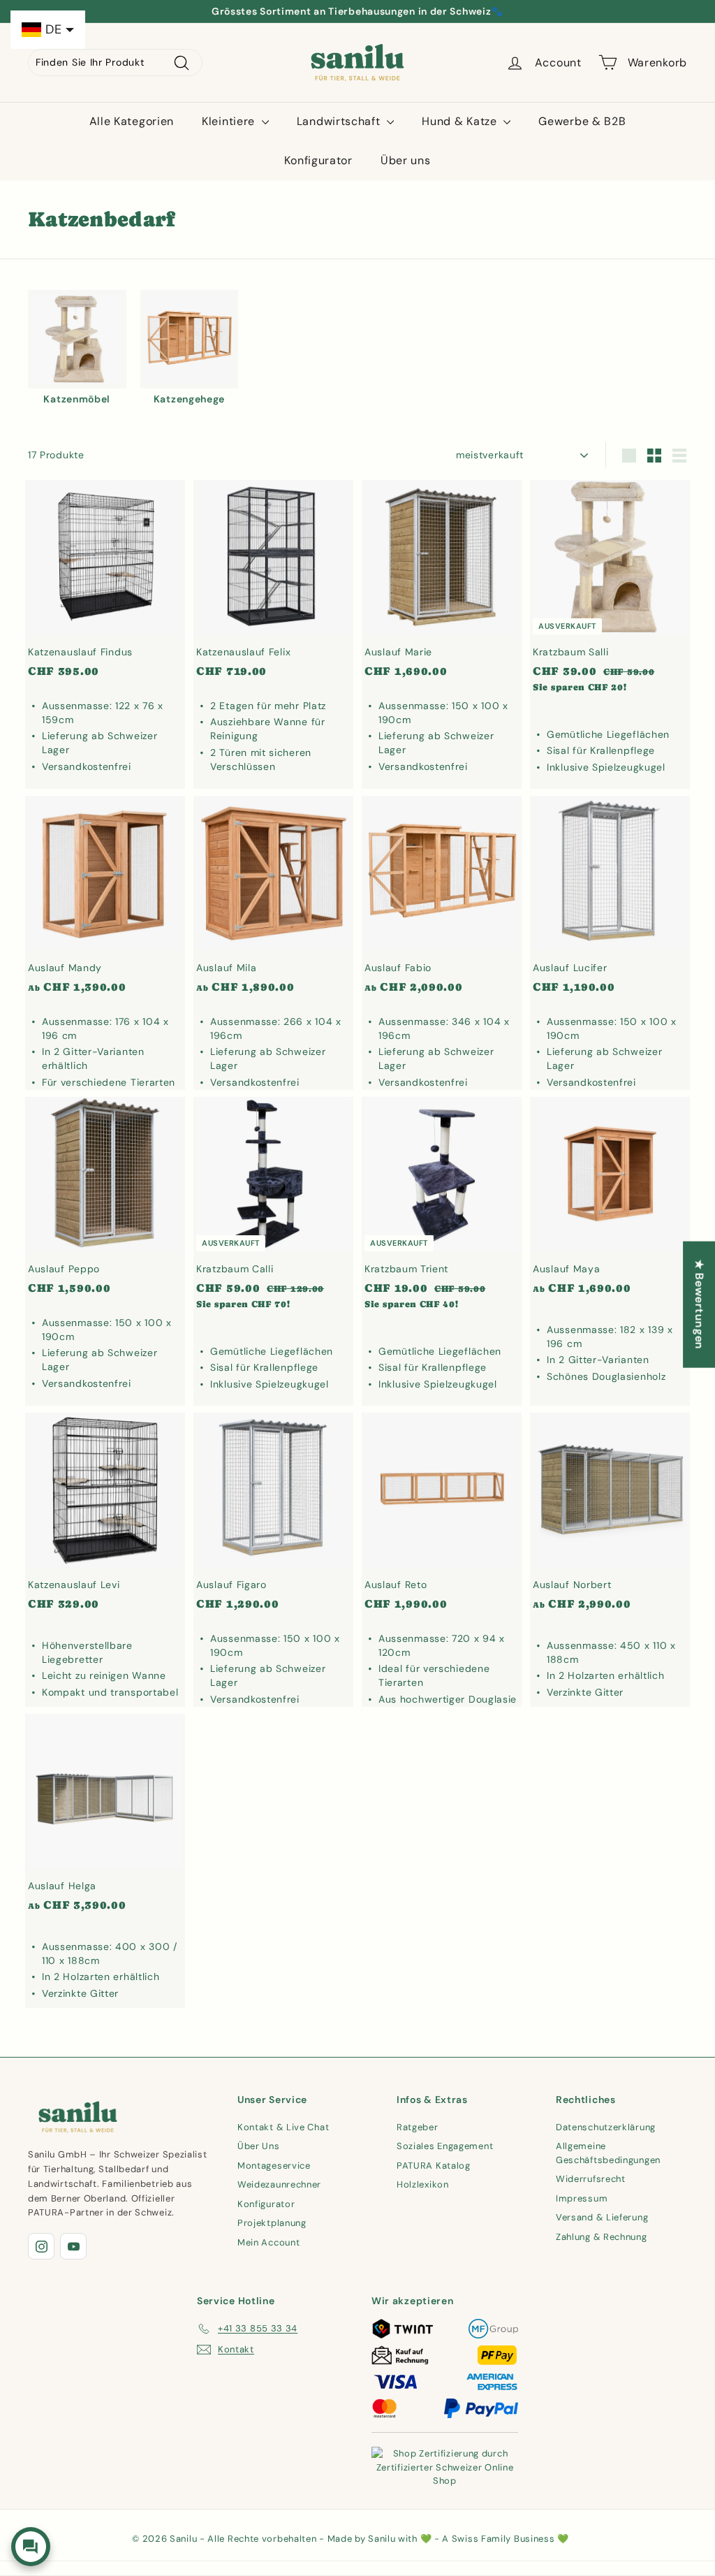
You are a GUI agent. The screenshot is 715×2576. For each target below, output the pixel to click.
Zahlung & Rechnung (601, 2237)
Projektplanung (272, 2223)
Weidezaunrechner (279, 2184)
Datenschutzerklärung (606, 2127)
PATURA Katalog (434, 2165)
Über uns (406, 160)
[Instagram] (41, 2246)
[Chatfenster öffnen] (30, 2546)
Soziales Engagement (445, 2146)
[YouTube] (73, 2246)
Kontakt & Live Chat (283, 2127)
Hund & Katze (461, 121)
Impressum (581, 2198)
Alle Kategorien (132, 121)
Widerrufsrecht (591, 2179)
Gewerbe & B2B (582, 121)
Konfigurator (318, 160)
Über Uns (258, 2146)
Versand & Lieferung (602, 2217)
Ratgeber (417, 2127)
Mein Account (268, 2242)
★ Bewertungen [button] (699, 1304)
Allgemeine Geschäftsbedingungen (608, 2153)
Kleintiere (230, 121)
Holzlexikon (423, 2184)
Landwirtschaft (340, 121)
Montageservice (274, 2165)
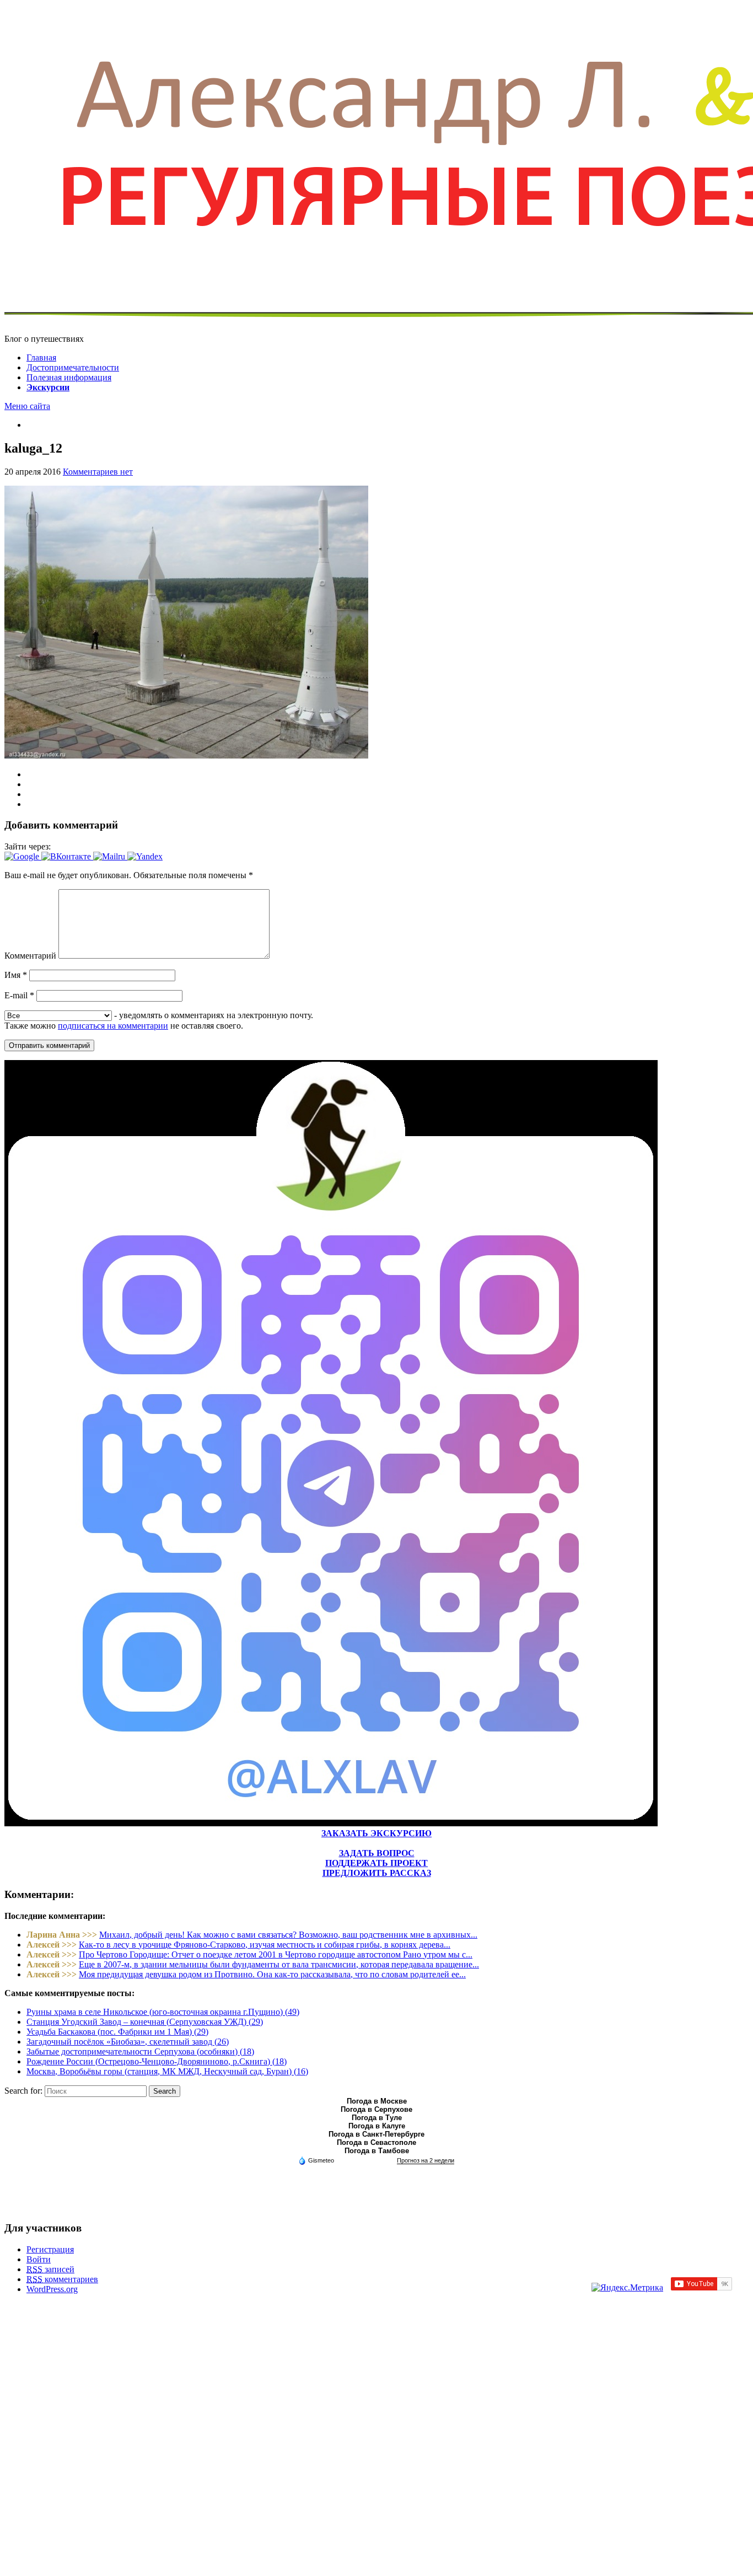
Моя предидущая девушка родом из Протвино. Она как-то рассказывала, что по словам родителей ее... (272, 1974)
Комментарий (30, 955)
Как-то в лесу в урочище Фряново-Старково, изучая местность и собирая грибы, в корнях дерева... (264, 1944)
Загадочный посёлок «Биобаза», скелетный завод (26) (127, 2041)
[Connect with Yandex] (145, 856)
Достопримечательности (72, 367)
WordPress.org (52, 2289)
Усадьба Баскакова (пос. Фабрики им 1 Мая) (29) (117, 2031)
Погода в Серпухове (376, 2109)
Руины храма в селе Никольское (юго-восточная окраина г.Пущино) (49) (162, 2011)
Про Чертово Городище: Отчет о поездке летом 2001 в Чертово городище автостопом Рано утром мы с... (275, 1954)
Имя (15, 975)
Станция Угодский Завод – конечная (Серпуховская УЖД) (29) (144, 2021)
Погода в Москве (377, 2101)
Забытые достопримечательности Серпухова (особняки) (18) (140, 2051)
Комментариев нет (98, 471)
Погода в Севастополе (376, 2142)
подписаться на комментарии (113, 1025)
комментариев (62, 2279)
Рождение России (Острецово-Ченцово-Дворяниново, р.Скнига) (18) (156, 2061)
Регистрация (50, 2249)
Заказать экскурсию (376, 1833)
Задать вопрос (377, 1853)
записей (50, 2269)
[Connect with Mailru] (110, 856)
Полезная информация (68, 377)
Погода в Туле (377, 2117)
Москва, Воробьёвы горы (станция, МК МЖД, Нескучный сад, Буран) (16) (167, 2071)
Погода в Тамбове (377, 2151)
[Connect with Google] (22, 856)
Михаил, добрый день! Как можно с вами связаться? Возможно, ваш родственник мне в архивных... (288, 1934)
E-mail (19, 995)
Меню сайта (27, 406)
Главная (41, 357)
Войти (38, 2259)
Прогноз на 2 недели (425, 2160)
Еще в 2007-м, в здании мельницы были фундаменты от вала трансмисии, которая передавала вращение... (279, 1964)
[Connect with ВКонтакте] (67, 856)
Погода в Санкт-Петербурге (376, 2134)
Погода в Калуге (376, 2126)
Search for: (23, 2090)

▶ _Work to be completed_
There is a run of lines above from the one with "Моя предидущая девушка" to the one with "комментариев (62, 2279)"; print exactly that run, both ends included, and nothing else.

▶ _Answer to this task_
Моя предидущая девушка родом из Протвино. Она как-то рассказывала, что по словам родителей ее... (272, 1974)
Комментарий (30, 955)
Как-то в лесу в урочище Фряново-Старково, изучая местность и собирая грибы, в корнях дерева... (264, 1944)
Загадочный посёлок «Биобаза», скелетный завод (26) (127, 2041)
[Connect with Yandex] (145, 856)
Достопримечательности (72, 367)
WordPress.org (52, 2289)
Усадьба Баскакова (пос. Фабрики им 1 Мая) (29) (117, 2031)
Погода в Серпухове (376, 2109)
Руины храма в селе Никольское (юго-восточная окраина г.Пущино) (49) (162, 2011)
Про Чертово Городище: Отчет о поездке летом 2001 в Чертово городище автостопом Рано утром мы с... (275, 1954)
Имя (15, 975)
Станция Угодский Завод – конечная (Серпуховская УЖД) (29) (144, 2021)
Погода в Москве (377, 2101)
Забытые достопримечательности Серпухова (особняки) (18) (140, 2051)
Комментариев нет (98, 471)
Погода в Севастополе (376, 2142)
подписаться на комментарии (113, 1025)
комментариев (62, 2279)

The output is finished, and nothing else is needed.